The University of Maryland (UM) Ventures has established an agreement with Biomecite Diagnostics, LLM, giving the company the exclusive option for the rights to developing novel methods for diagnosing inflammatory bowel diseases (IBD) from the University of Maryland in Baltimore (UMB). The licensed technology was created by Florian Fricke and James White and is expected to improve detection of ulcerative colitis (UC) and Crohn’s disease.
The detection technology was developed while the two investigators were working at the University of Maryland School of Medicine’s Institute for Genome Sciences (IGS). The technology works by exploring the distinct genomic variances in the bacteria or microbiome that are present in the gut in order to improve accuracy in diagnosing gastrointestinal conditions, such as ulcerative colitis and Crohn’s, according to a press release from the company.
“Biomecite Diagnostics is a particularly exciting UMB startup,” stated the chief commercialization officer at UM Ventures, Phil Robilotto. “Its next-generation, microbiome-based technology for diagnosing inflammatory bowel diseases has the potential to provide a non-invasive and more cost effective alternative to currently used diagnostic procedures.”

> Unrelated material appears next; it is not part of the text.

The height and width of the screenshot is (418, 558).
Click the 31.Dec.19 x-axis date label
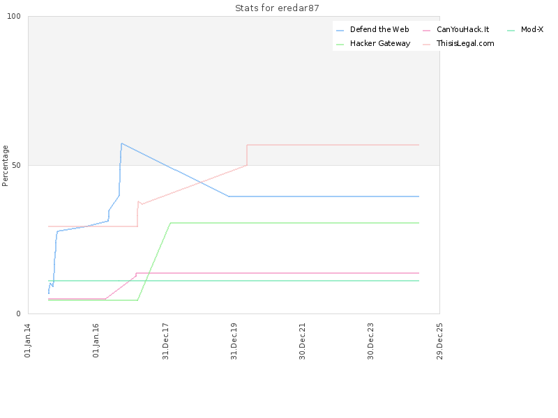point(234,341)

“Biomecite has built a very strong scientific and management team with a well-established track record, and has already made significant progress on the development of relationships with several key partners to enable technology commercialization,” added Robilotto, noting that the company that is being supported by the independent organization Maryland Innovation Initiative (MII) from TEDCO (Technology Development Corporation), which is dedicated to providing entrepreneurial business assistance and funding for the development of startup companies in Maryland.
The technology is particularly anticipated since the currently available diagnosis methods to detect IBD and other gastrointestinal conditions are still challenging, given the fact that the data and symptoms need to be subjectively interpreted by healthcare professionals. In addition, the procedures being used, including endoscopies and colonoscopies, are invasive for the patient, unlike UMB technology.
The novel method is based on genetic analysis, which is collected straight from the stool samples of patients, being framed in the field of microbiome diagnosis methods, which is widely expanding through the development of DNA-sequencing technologies. Despite the fact that the diagnostic tool is only effective with IBD, the researchers believe that in the near future it will also be used to diagnose irritable bowel syndrome (IBS).